╭─ AVAILABLE RECORDS
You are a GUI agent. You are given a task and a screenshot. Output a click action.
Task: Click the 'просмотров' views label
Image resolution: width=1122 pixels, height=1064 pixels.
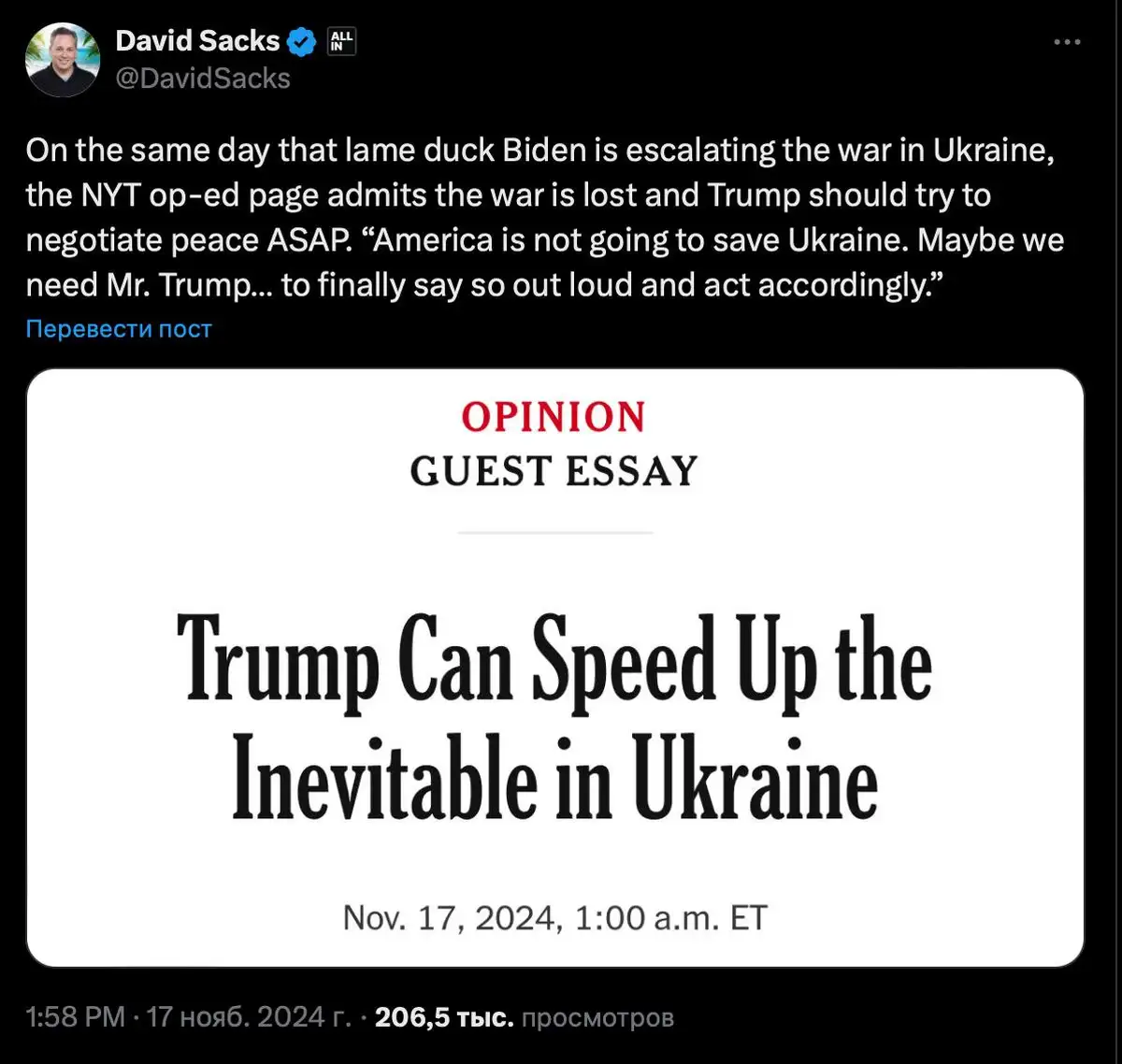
╰─
╭─ AVAILABLE RECORDS
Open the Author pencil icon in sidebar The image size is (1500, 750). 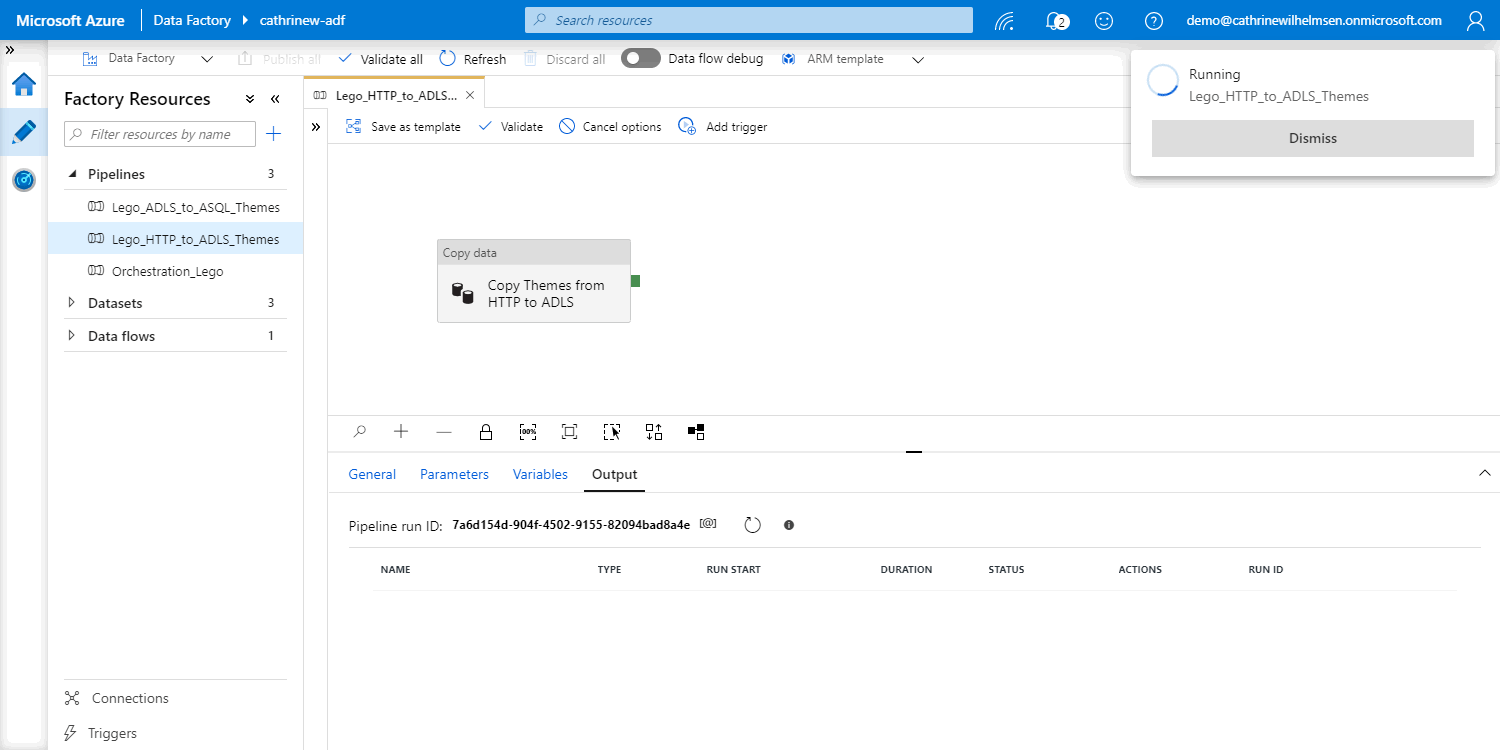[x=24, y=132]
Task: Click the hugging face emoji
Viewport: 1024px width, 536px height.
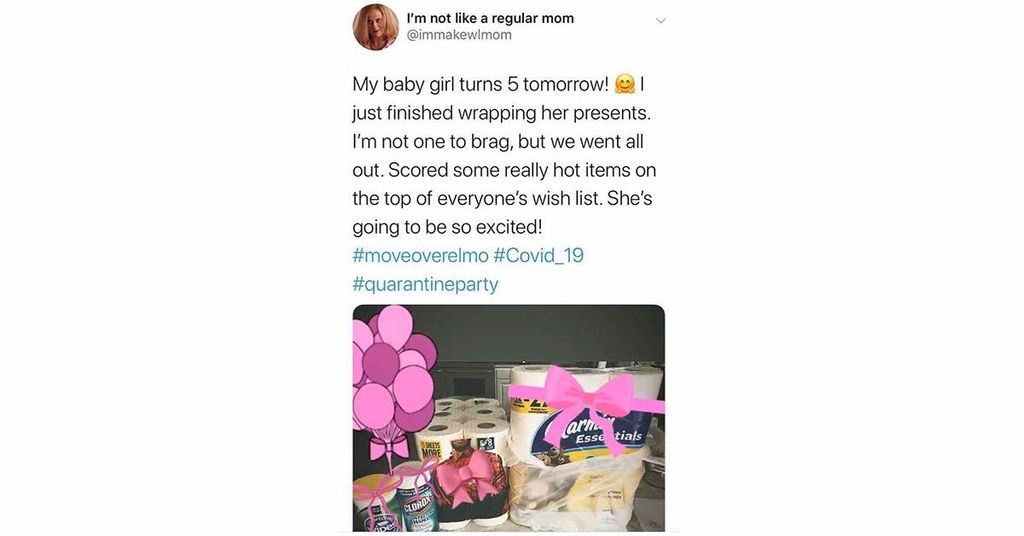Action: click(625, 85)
╰─
## YOUR TASK
Each line in the listing above from the one containing "You are a GUI" through the one containing "Image resolution: width=1122" should be repeated exactly, and no other line.

## OUTPUT
You are a GUI agent. You are given a task and a screenshot. Output a click action.
Task: Click the 'просмотров' views label
Image resolution: width=1122 pixels, height=1064 pixels.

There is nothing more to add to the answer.